Generation of post-meal insulin correction boluses in type 1 diabetes simulation models for in-silico clinical trials: More realistic scenarios obtained using a decision tree approach

Background and objective: In type 1 diabetes (T1D) research, in-silico clinical trials (ISCTs) notably facilitate the design/testing of new therapies. Published simulation tools embed mathematical models of blood glucose (BG) and insulin dynamics, continuous glucose monitoring (CGM) sensors, and insulin treatments, but lack a realistic description of some aspects of patient lifestyle impacting on glucose control. Specifically, to effectively simulate insulin correction boluses, required to treat post-meal hyperglycemia (BG > 180 mg/dL), the timing of the bolus may be influenced by subjects’ behavioral attitudes.
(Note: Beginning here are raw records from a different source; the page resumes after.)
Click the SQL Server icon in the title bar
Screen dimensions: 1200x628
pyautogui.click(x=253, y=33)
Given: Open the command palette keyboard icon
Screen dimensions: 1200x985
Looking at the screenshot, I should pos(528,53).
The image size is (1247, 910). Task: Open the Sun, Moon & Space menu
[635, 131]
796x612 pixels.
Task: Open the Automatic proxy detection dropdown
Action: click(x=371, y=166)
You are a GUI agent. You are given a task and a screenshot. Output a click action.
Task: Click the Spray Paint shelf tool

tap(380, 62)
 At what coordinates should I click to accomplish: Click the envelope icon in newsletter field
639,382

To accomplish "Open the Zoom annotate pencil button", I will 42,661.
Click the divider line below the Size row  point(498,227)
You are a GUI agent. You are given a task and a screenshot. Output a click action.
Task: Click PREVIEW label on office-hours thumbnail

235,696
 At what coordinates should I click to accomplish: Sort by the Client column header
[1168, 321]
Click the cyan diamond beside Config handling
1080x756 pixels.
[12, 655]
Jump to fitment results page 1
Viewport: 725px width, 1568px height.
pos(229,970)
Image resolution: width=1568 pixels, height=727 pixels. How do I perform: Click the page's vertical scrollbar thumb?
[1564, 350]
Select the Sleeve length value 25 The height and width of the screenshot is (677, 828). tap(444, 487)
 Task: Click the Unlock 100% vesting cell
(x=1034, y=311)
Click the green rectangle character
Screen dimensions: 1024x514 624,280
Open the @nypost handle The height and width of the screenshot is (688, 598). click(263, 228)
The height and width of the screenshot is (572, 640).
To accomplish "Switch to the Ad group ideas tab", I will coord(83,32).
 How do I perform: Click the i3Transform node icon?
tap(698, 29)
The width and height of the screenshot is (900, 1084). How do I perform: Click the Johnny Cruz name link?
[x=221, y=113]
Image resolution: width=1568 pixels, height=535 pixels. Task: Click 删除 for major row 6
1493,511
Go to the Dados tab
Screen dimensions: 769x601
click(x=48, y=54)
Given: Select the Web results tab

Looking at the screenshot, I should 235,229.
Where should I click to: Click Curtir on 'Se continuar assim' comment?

In this work, we develop an easily interpretable model of the variability of correction bolus timing observed in real data, and embed it into a popular simulation tool for ISCTs. Methods: Using data collected in 196 adults with T1D monitored in free-living conditions, we trained a decision tree (DT) model to classify whether a correction bolus is injected in a future time window, based on predictors collected back in time, related to CGM data, previous insulin boluses and subject's characteristics. The performance was compared to that of a logistic regression classifier with LASSO regularization (LC), trained on the same dataset. After validation, the DT was embedded within a popular T1D simulation tool and an ISCT was performed to compare the simulated correction boluses against those observed in a subset of data not used for model training. Results: The DT provided better classification performance (accuracy: 0.792, sensitivity: 0.430, specificity: 0.878, precision: 0.455) than the LC and presented good interpretability. The most predictive features were related to CGM (and its temporal variations), time since the last insulin bolus, and time of the day. The correction boluses simulated by the DT, after implementation in the simulation tool, showed a good agreement with real-world data. Conclusions: The DT developed in this work represents a simple set of rules to mimic the same timing of correction boluses observed on real data. The inclusion of the model in simulation tools allows investigators to perform ISCTs that more realistically represent the patient behavior in taking correction boluses and the post-prandial BG response. In the future, more complex models can be investigated.